• _WHAT THE TASK ASKS_: Copy exactly the run of lines that begins at the line with "Click the ニュース red legend dot" and ends at the final line of the entries.

++++++++++

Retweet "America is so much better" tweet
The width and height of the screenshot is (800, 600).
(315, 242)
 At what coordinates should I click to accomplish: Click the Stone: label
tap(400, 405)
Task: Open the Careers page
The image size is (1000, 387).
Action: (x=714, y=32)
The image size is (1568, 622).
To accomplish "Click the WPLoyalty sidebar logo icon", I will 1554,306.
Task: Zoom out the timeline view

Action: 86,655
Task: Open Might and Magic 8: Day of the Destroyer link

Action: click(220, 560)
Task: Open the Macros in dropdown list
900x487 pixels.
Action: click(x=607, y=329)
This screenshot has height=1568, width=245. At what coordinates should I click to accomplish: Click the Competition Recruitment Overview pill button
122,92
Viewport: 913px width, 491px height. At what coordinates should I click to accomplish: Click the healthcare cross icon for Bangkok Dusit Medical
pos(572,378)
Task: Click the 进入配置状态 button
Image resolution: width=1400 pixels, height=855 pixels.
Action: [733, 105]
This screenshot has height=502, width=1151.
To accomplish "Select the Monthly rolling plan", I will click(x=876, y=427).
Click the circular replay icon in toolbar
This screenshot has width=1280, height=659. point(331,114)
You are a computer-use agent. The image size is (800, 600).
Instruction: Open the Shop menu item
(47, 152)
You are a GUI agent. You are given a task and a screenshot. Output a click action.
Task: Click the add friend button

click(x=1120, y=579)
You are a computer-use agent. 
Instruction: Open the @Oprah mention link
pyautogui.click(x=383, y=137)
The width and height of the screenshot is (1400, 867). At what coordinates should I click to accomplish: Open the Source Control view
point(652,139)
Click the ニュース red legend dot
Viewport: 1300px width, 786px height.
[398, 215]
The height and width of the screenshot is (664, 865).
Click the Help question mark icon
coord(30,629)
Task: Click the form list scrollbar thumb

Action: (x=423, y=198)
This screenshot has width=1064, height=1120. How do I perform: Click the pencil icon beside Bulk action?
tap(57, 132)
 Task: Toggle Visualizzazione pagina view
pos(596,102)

++++++++++

• _EXPECTED ANSWER_:
Click the ニュース red legend dot
Viewport: 1300px width, 786px height.
[398, 215]
The height and width of the screenshot is (664, 865).
Click the Help question mark icon
coord(30,629)
Task: Click the form list scrollbar thumb

Action: (x=423, y=198)
This screenshot has width=1064, height=1120. How do I perform: Click the pencil icon beside Bulk action?
tap(57, 132)
 Task: Toggle Visualizzazione pagina view
pos(596,102)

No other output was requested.